Key Observations Across Checkpoints
- Thinking‑Variant Behavior – The strongest checkpoints exhibit a slower first token followed by steady output, indicating deeper internal deliberation.
- Consistency – High‑end checkpoints generate near‑deterministic results across repeated prompts, a major advantage for developers building reliable applications.
- Design Sensibility – The model selects fonts, spacing, and layout choices that feel handcrafted rather than generic.
- Tool‑Calling – Raw reasoning is solid, but reliable chaining of function calls remains the critical hinge for production agents.
- Nerfed Checkpoints – Likely serve safety, latency, and scaling tests; they are useful but not the breakthrough many hoped for.
Pricing Expectations
- Parity with Sonnet – If Google prices Gemini 3 Pro at a level comparable to Sonnet 4.5, the performance gains justify the cost.
- Premium Pricing – Higher rates would need to be offset by superior tool‑call reliability, higher throughput, and consistent quality over long sessions.
- Aggressive Pricing – A sub‑Sonnet price point could attract a large user base, especially given the now‑mature Gemini ecosystem (CLI, Jewels, AI Studio generators).
How Gemini 3 Stacks Up Against Competitors
| Feature | Gemini 3 (strong checkpoints) | Sonnet 4.5 | GPT‑5 | Claude |
|---|---|---|---|---|
| Spatial reasoning & 3‑D one‑shots | ≥ Opus (top tier) | Good but less consistent | Competitive | Good |
| Math & physics‑style simulations | Competitive, sometimes edged by GPT‑5 | Strong | Strong | |
| Consistency across regenerations | High (especially X28/2HT) | Moderate | Moderate | Moderate |
| Tool‑calling reliability | Promising, needs more real‑world testing | Good | Good | Good |
If the public release mirrors the X28 or 2HT checkpoints, Gemini 3 could become the best mainstream model for developers.
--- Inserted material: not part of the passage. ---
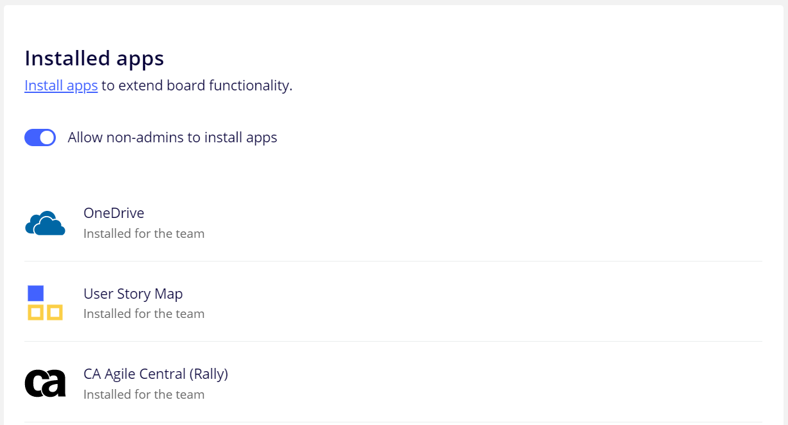Click the User Story Map app icon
A launch resembling ECPT would still be an improvement over Sonnet, but not the generational leap many anticipate.
Practical Benchmarking Tips
- Avoid “web‑style” demos – Simple HTML/CSS outputs are easy for any frontier model and don’t reflect true capability.
- Stress 3‑D + Math – Use 3‑js scenes that require real calculations to expose differences.
- Measure Consistency – Test the same prompt multiple times; note latency to the first token and output stability.
- Evaluate Tool‑Calling Chains – Verify that the model can plan and execute multi‑step function calls, not just a single API hit.
Conclusion
From the early AB‑test checkpoint 2HT through the dip with ECPT and the strong rebound with X28, the evidence points to a cautiously optimistic outlook for Gemini 3. Should Google ship a model comparable to the X28/2HT checkpoints, developers will finally have a mainstream LLM that combines deep reasoning, design intuition, and reliable tool usage.
Even a nerfed release would still outpace Sonnet for many workflows, but the real breakthrough hinges on the final checkpoint Google chooses for the public preview. Once the model lands in Vertex AI, a full benchmark—including token economics, latency, and tool‑call success rates—will clarify the price‑to‑performance equation.
The future of AI‑driven development looks brighter than ever.